The role of the Speaker
The Speaker is the Presiding Officer of the Legislative Assembly and as such must act with both authority and impartiality. The office of the Speaker is recognised in section 31 of the Constitution Act. The Speaker is described as the Legislative Assembly's "independent and impartial representative".
The first act of a newly elected Parliament, after Members have taken the Pledge of Loyalty, is the election of a Speaker. Section 31B of the Constitution Act together with Standing Order 10 outline the method for the election of the Speaker, which will be by a secret ballot if there is more than one nomination.
By authority of a colonial minute dating back to 1885, the Speaker holds office from the date of election, during the period of dissolution to the election of a successor.
There are important provisions in the Constitution Act 1902 which relate to the Office of Speaker: what happens when the Speaker is absent from the State; the fact that the Speaker is not counted in a quorum; the Speaker's casting vote; the right of the Speaker to participate in debate and vote in divisions when not presiding in the Chair; and the fact that Members resign to the Speaker.
Under section 70 of the Parliamentary Electorates and Elections Act 1912, the Speaker issues writs to fill vacancies caused otherwise than by a General Election.
The Speaker's role in the House is to maintain order, put questions after debate and conduct divisions. In maintaining order the Speaker interprets and applies the Standing Orders and practice of the House by making rulings and decisions. The Speaker's decisions are, however, subject to the will of the House exercised through a motion of dissent. (S.O. 95)
Section 31 of the Constitution Act
1902 provides for the Speaker, when not presiding, to take part in any debate or discussion and vote on any question which may arise in the Legislative Assembly. However, in accordance with section 32 of the Constitution Act 1902 when presiding the Speaker can only exercise a casting vote when the votes are equal.

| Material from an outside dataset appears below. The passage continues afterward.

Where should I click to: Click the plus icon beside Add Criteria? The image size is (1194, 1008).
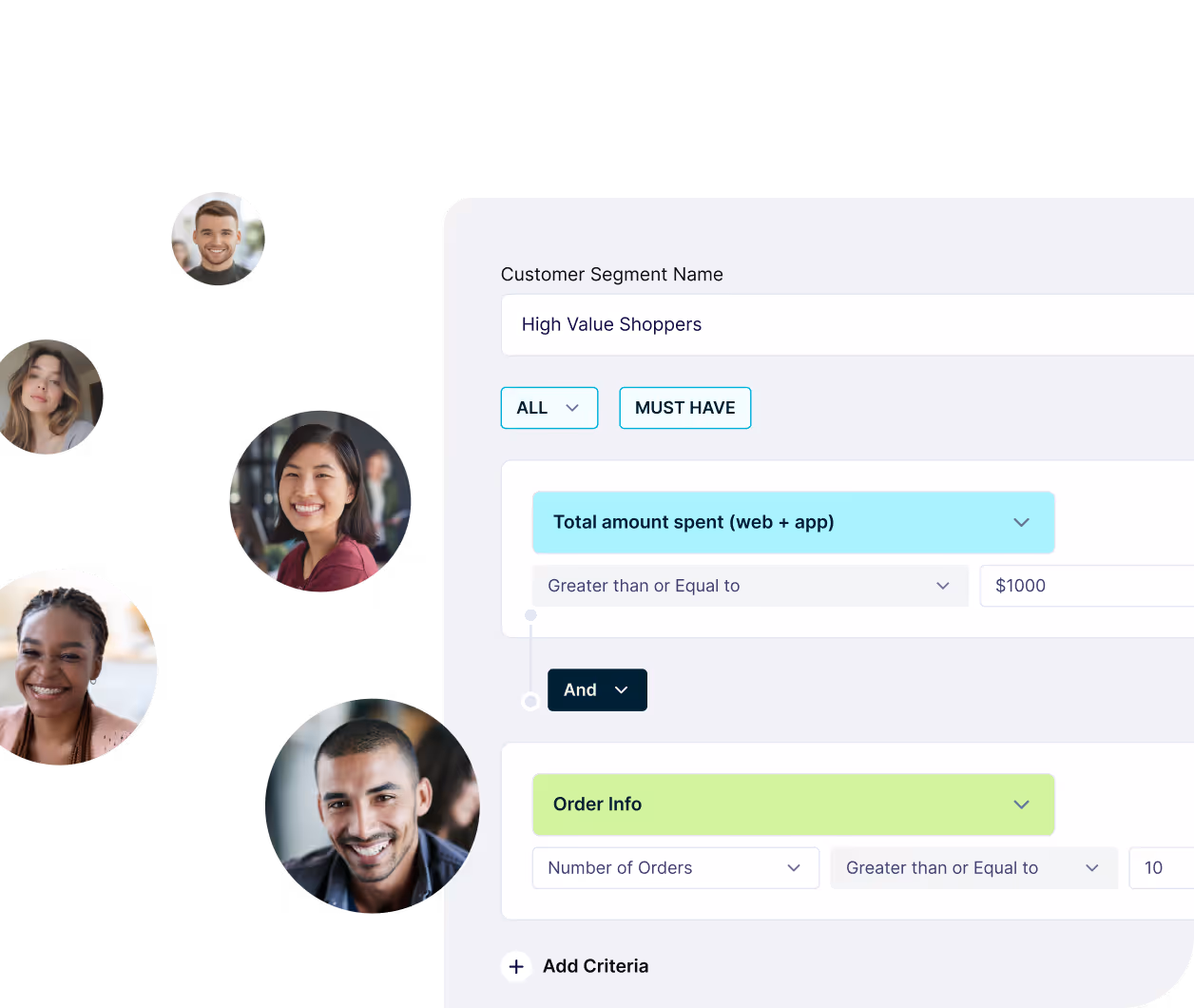(516, 966)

The Speaker is the mouthpiece for the House, for example, conveying Messages and Addresses from the House to the Governor. The Speaker is also charged with upholding the rights and privileges of Members and of the House.
Outside the House, the Speaker performs various duties relating to visits from foreign Heads of State, receiving foreign delegations, leading parliamentary delegations overseas and representing the Assembly at various national and international conferences.
The Speaker also has extensive administrative functions, being responsible, with the President, for the overall direction of the Parliament. In this, the Presiding Officers are advised by the Clerks of both Houses and the Executive Manager of the Department of Parliamentary Services. The Speaker is solely responsible for the operation of the Department of the Legislative Assembly.